------ SOURCE INFORMATION

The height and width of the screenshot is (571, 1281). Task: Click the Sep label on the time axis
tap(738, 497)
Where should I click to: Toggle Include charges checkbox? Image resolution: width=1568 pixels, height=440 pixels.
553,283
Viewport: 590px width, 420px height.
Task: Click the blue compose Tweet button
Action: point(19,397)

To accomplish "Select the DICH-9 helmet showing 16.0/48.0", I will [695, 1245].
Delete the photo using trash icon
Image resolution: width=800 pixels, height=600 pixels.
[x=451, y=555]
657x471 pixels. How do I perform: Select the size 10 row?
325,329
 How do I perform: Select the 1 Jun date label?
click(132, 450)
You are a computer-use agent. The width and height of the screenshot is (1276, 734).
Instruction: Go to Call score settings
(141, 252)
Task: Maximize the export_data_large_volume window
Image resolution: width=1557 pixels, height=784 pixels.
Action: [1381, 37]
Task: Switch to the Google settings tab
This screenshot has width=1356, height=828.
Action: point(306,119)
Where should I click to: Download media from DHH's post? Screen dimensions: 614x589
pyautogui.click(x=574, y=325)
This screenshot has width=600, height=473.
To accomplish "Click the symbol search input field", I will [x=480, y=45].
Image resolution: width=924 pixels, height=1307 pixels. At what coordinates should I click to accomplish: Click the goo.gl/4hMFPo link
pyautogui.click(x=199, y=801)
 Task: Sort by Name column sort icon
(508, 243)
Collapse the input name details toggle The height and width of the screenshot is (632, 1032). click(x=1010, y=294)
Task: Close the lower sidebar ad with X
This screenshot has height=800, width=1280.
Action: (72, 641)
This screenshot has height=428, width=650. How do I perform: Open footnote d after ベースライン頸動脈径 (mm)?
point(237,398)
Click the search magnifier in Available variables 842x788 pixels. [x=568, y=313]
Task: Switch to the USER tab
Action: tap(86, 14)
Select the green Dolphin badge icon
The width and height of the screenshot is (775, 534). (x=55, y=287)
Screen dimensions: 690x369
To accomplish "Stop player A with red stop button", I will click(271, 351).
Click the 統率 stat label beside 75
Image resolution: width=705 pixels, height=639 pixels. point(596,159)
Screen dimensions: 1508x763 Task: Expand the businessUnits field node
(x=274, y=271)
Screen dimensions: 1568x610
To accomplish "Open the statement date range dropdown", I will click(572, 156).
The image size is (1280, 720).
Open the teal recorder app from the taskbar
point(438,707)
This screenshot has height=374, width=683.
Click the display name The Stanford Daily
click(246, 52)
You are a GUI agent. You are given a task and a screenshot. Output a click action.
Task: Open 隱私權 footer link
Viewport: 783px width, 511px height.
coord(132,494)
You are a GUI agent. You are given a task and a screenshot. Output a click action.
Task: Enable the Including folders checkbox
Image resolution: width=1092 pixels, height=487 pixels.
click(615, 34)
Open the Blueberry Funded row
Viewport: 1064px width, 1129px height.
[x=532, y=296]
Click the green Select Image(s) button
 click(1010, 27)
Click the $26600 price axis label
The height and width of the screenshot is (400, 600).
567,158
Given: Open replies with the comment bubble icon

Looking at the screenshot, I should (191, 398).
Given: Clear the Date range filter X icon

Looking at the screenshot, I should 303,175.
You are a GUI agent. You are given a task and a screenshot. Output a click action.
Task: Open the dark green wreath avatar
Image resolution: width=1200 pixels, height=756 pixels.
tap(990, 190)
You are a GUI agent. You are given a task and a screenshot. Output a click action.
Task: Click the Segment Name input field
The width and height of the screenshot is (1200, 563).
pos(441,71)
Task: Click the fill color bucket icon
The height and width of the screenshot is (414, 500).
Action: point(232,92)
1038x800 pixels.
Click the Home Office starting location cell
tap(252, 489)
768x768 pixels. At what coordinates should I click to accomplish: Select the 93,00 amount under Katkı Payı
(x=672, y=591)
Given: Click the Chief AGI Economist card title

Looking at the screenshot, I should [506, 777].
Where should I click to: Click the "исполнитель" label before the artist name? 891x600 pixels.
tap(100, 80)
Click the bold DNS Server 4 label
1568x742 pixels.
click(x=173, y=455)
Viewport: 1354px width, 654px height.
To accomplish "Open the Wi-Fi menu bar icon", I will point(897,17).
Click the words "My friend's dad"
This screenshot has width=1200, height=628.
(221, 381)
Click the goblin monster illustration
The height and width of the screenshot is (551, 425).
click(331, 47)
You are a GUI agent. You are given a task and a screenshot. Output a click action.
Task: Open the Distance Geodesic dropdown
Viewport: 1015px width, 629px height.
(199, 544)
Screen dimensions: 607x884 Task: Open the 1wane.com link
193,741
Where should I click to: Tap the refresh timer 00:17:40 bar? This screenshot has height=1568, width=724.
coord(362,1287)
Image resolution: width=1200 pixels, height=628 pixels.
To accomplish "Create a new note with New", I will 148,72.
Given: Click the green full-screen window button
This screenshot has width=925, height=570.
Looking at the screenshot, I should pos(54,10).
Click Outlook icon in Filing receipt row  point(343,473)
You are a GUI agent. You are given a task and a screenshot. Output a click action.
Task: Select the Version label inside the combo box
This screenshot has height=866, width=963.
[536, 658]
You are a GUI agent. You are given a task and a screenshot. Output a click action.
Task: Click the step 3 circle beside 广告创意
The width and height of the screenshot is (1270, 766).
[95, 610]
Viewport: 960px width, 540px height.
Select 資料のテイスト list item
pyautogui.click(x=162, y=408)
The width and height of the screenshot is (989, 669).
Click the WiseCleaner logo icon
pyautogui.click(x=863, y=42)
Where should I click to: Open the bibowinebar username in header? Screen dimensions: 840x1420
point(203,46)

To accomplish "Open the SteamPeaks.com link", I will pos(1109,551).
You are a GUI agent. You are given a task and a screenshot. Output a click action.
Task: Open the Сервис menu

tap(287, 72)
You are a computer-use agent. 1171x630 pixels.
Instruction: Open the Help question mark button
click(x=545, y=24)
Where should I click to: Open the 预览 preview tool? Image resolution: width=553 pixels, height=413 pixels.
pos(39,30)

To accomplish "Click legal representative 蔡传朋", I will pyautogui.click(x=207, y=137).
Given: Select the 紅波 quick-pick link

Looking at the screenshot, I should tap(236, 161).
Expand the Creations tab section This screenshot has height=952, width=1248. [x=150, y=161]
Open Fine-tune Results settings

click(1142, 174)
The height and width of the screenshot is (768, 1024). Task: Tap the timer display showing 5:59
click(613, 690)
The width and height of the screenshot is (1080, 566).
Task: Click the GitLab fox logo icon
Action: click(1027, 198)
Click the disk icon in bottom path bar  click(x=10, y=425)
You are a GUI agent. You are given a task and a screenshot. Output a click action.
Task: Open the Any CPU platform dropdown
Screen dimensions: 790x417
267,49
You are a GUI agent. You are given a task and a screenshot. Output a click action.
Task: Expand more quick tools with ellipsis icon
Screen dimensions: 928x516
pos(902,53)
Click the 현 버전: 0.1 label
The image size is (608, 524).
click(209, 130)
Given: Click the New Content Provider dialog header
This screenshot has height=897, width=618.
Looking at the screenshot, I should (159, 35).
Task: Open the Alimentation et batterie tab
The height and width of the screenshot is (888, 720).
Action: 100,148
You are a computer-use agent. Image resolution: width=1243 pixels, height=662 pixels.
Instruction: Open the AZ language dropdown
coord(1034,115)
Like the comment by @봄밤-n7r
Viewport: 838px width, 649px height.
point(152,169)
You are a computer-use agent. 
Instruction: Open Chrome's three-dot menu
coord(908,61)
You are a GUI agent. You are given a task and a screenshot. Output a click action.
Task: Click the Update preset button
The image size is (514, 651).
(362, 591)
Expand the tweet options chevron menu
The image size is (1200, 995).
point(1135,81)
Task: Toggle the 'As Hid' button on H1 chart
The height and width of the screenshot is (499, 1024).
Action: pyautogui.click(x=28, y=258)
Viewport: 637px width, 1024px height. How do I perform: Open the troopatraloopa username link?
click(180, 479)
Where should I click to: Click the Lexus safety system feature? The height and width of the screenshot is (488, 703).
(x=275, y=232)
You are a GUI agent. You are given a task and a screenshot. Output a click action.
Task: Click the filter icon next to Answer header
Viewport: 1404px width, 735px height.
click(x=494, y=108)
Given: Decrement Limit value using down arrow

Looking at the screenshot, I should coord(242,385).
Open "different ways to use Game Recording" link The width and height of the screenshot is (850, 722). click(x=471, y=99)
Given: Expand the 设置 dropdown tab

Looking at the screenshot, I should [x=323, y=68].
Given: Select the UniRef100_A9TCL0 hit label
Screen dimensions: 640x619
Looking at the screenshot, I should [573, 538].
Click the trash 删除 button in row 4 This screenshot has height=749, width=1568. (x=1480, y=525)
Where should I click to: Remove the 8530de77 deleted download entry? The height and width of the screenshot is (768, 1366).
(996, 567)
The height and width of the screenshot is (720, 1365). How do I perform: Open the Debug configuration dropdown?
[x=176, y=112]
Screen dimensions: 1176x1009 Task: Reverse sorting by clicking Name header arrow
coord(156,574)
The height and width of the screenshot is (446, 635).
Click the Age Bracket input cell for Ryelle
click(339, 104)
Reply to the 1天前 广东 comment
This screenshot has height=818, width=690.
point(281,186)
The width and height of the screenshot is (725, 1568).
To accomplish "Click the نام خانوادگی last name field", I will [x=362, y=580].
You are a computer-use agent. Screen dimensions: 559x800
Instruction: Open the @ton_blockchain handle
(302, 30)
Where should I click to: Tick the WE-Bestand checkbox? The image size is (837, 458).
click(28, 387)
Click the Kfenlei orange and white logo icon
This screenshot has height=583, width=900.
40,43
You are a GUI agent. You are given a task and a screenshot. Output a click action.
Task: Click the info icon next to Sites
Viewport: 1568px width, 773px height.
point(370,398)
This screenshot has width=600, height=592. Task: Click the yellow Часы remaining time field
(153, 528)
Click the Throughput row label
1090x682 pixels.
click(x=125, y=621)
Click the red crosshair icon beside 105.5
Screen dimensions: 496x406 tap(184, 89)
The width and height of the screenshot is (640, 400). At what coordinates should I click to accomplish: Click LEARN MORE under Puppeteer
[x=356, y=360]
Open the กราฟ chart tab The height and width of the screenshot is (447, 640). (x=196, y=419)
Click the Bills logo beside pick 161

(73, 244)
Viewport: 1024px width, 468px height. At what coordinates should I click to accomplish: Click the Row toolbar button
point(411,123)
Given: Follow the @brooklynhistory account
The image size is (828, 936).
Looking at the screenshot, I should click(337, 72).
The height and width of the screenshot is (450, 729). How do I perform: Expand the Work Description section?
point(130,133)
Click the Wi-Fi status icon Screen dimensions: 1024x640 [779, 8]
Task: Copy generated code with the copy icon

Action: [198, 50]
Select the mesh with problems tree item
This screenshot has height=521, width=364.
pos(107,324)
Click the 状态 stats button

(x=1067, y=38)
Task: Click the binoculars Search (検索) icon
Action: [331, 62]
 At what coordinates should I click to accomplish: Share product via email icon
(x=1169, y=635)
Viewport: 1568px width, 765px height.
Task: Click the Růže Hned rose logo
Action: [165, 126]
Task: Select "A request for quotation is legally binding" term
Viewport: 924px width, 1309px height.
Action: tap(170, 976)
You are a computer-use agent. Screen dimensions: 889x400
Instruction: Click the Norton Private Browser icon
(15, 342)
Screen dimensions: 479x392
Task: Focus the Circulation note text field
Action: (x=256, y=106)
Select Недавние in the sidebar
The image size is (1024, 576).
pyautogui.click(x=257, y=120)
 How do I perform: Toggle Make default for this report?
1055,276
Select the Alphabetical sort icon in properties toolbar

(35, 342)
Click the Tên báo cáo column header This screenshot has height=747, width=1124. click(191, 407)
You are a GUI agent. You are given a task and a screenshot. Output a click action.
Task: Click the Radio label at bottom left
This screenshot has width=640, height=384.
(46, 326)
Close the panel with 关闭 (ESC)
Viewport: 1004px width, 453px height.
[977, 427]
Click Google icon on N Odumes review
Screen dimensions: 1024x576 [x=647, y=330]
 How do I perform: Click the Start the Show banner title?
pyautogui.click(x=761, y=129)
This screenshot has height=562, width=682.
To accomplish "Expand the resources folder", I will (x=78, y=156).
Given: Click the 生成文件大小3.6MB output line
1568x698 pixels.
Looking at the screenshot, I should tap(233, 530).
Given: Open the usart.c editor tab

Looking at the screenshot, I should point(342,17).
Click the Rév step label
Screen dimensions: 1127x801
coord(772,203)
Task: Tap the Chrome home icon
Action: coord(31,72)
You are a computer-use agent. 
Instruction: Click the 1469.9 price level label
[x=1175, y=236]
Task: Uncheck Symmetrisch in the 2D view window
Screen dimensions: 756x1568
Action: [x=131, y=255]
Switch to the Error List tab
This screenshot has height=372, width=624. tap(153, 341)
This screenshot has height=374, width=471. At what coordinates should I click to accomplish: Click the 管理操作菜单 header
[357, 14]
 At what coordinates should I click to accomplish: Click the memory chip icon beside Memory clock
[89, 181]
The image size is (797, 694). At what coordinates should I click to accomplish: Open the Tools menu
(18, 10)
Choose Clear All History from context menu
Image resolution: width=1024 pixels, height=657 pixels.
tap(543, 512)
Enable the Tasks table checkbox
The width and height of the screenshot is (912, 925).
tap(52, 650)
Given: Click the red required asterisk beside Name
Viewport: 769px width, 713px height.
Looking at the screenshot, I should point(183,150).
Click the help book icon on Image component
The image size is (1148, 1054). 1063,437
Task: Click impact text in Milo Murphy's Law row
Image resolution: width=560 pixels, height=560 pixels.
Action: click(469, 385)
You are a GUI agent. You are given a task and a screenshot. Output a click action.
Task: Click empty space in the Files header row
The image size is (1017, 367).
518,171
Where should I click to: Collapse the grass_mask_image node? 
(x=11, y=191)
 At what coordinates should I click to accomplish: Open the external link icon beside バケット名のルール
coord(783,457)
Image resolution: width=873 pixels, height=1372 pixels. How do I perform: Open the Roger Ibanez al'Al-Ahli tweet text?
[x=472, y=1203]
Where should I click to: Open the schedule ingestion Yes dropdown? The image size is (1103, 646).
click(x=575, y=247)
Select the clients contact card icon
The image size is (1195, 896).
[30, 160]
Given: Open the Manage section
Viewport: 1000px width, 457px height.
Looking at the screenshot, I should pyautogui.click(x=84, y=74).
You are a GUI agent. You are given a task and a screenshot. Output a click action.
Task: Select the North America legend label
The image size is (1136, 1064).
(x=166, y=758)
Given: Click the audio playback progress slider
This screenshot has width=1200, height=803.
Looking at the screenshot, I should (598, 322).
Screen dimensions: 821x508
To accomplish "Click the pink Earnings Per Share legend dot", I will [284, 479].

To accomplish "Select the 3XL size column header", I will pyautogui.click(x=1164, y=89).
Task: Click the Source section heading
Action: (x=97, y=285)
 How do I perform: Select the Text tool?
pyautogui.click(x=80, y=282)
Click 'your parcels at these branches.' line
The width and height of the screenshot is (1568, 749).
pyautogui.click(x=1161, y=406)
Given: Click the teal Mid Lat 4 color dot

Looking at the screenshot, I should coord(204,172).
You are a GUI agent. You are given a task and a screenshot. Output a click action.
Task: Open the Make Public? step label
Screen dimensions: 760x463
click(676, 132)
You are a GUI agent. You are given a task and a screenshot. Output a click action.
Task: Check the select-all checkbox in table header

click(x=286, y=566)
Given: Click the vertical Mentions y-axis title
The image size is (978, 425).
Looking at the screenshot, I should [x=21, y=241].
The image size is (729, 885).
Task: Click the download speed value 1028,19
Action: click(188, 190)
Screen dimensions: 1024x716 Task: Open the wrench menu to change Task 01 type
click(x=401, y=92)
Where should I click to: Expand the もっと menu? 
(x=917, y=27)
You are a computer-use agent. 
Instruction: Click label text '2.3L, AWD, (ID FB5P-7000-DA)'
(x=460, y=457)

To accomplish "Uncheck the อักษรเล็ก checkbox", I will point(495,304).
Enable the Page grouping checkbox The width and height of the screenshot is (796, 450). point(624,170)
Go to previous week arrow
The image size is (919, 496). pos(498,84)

------------

In your reply, restate exactly the lines from the start of the records above through the line holding "Task: Maximize the", including both, and nothing else.

▶ _EXERCISE RESULT_:
The height and width of the screenshot is (571, 1281). Task: Click the Sep label on the time axis
tap(738, 497)
Where should I click to: Toggle Include charges checkbox? Image resolution: width=1568 pixels, height=440 pixels.
553,283
Viewport: 590px width, 420px height.
Task: Click the blue compose Tweet button
Action: point(19,397)

To accomplish "Select the DICH-9 helmet showing 16.0/48.0", I will [695, 1245].
Delete the photo using trash icon
Image resolution: width=800 pixels, height=600 pixels.
[x=451, y=555]
657x471 pixels. How do I perform: Select the size 10 row?
325,329
 How do I perform: Select the 1 Jun date label?
click(132, 450)
You are a computer-use agent. The width and height of the screenshot is (1276, 734).
Instruction: Go to Call score settings
(141, 252)
Task: Maximize the export_data_large_volume window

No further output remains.